[[ DATA SHOWN open ]]

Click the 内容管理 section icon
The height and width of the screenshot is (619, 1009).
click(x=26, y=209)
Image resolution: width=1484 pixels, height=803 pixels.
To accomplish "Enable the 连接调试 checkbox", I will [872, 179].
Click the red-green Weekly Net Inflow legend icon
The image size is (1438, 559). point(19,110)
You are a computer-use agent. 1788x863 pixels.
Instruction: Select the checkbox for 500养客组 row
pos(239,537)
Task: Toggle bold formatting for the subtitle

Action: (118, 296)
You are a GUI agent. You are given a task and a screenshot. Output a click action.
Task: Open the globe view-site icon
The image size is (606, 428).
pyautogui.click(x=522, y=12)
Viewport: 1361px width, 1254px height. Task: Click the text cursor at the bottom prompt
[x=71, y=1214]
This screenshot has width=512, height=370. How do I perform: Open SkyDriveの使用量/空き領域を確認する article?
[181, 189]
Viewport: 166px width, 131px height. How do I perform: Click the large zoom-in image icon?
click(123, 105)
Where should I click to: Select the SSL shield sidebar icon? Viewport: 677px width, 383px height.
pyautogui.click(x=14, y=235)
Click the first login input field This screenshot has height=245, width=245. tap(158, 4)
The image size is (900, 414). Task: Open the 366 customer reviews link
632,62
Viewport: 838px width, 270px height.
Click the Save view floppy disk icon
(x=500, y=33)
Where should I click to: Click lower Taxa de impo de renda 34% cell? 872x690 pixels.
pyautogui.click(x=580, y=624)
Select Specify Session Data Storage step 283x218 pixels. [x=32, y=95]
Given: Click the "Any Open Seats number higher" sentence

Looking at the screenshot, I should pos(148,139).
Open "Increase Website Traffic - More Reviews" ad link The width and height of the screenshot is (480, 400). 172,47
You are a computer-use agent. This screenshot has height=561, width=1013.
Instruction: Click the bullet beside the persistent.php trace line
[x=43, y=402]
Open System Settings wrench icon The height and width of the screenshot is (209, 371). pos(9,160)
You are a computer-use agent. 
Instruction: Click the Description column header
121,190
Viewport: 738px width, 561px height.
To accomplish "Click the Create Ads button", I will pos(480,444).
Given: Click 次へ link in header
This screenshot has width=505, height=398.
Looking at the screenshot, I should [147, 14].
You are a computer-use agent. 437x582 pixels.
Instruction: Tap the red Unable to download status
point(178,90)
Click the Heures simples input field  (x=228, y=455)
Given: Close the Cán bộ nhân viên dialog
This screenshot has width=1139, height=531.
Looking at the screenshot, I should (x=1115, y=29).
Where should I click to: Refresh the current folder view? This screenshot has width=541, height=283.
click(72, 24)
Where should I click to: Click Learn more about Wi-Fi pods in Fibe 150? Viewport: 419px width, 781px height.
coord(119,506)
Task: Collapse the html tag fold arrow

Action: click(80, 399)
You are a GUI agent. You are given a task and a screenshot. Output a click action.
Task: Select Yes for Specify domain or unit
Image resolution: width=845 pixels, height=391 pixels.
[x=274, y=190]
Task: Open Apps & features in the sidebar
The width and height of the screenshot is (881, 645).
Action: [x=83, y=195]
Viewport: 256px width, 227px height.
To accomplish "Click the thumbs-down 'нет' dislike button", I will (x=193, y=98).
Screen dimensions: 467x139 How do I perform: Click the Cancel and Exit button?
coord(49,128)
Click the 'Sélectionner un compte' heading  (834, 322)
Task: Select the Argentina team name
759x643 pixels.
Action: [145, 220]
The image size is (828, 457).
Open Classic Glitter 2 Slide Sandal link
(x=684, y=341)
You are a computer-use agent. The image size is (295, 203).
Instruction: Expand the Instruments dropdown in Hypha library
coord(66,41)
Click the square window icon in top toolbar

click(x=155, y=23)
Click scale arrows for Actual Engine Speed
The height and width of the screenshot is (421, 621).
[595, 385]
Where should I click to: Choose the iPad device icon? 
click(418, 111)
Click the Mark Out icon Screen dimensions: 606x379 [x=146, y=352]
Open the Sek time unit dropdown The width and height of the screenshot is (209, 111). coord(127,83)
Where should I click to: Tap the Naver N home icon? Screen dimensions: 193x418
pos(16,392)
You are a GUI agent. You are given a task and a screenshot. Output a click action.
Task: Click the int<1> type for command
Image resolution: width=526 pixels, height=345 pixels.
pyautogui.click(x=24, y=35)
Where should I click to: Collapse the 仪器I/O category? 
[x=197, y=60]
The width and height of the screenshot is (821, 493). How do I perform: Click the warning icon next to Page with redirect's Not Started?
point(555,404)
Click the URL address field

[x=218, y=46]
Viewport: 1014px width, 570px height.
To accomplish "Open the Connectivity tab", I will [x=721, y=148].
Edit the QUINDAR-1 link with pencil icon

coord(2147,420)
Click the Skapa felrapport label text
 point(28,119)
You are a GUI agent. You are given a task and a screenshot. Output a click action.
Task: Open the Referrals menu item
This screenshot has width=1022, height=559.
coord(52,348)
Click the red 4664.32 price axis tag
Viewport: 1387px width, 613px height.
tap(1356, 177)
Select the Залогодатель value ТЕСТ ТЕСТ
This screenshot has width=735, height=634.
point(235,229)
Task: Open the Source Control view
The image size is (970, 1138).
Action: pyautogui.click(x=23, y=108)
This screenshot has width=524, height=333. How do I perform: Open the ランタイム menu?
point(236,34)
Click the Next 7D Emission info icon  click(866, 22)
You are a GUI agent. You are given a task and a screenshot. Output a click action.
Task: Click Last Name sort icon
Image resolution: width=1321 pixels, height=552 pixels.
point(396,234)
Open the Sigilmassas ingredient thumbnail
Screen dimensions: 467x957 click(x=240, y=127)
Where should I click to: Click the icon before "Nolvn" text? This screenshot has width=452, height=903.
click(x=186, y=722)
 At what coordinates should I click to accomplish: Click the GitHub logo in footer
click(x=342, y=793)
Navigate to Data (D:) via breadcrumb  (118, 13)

[[ DATA SHOWN closed ]]

Among the entries, find every line holding "unit" and return it.

Task: Select Yes for Specify domain or unit
Open the Sek time unit dropdown The width and height of the screenshot is (209, 111). coord(127,83)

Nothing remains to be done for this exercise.